Stated goal:
Write out the material word for word, from the line containing "This screenshot has height=660, width=773." through the line containing "Viewport: 852px width, 1400px height. 734,155", and nothing else.

Material provided:
###
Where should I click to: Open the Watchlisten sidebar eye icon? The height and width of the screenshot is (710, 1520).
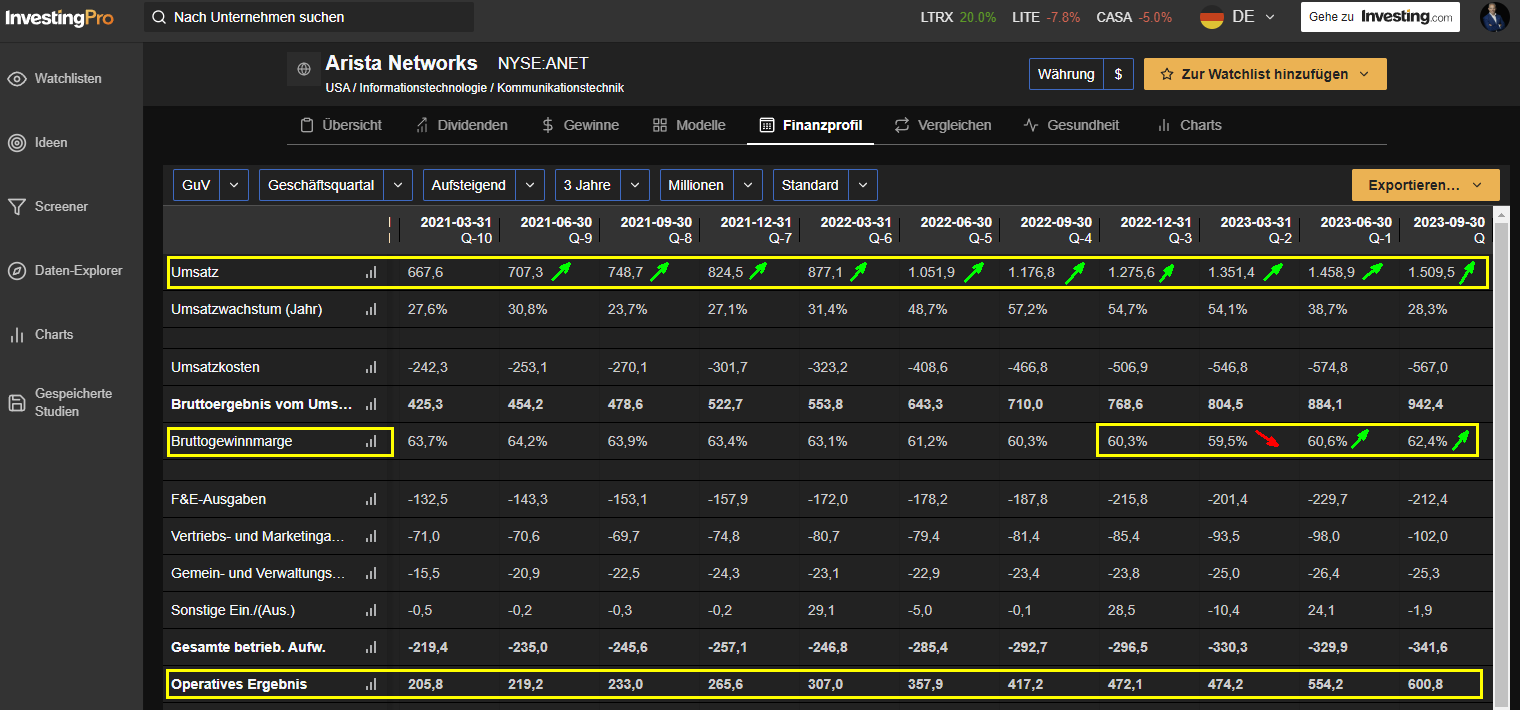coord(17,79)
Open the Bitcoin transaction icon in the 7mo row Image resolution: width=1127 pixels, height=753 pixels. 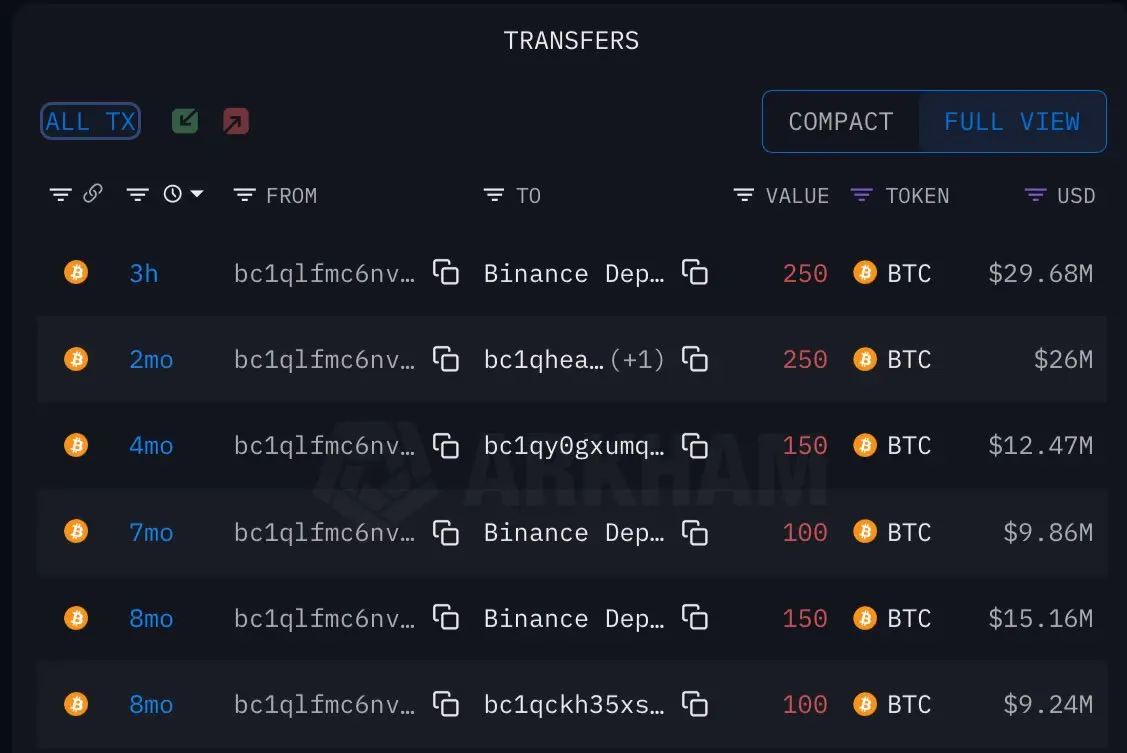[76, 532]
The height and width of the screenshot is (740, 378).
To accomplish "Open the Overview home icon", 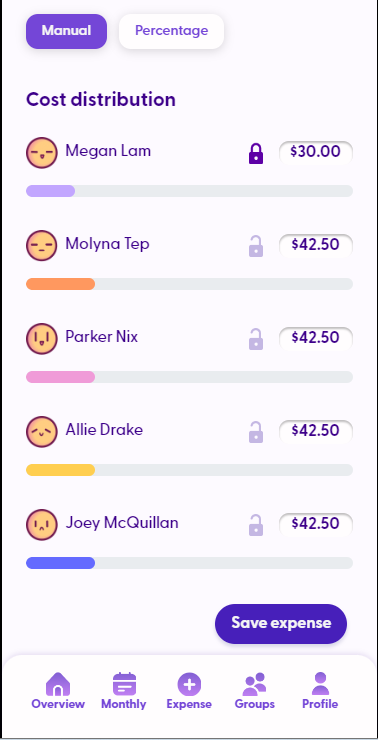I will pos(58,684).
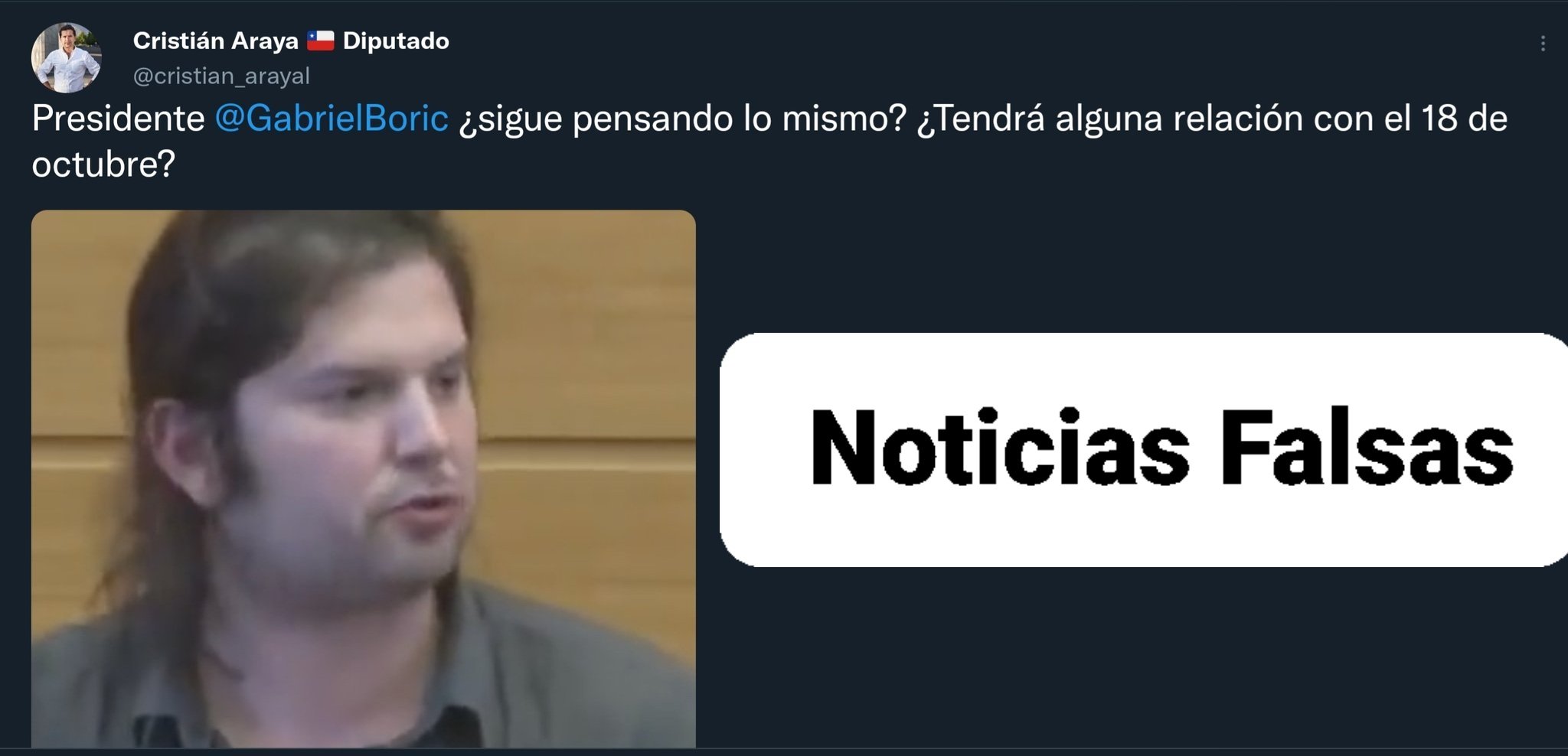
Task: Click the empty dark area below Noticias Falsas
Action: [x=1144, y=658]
###
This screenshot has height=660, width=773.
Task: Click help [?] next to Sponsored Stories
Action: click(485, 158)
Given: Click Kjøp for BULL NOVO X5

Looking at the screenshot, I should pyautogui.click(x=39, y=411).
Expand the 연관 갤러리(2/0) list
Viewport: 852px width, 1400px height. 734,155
###
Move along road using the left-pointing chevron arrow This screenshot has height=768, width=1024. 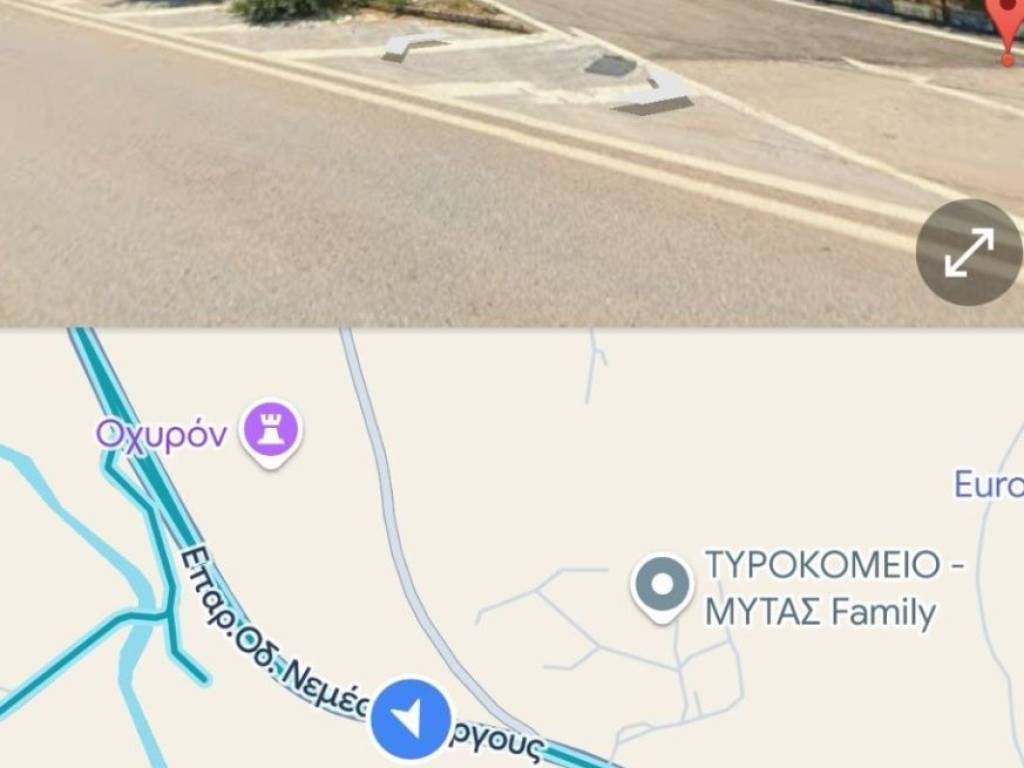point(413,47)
###
Full response:
This screenshot has height=660, width=773.
Task: Click help [?] next to Sponsored Stories
Action: click(485, 158)
Given: Click Kjøp for BULL NOVO X5

Looking at the screenshot, I should pyautogui.click(x=39, y=411).
Expand the 연관 갤러리(2/0) list
Viewport: 852px width, 1400px height. 734,155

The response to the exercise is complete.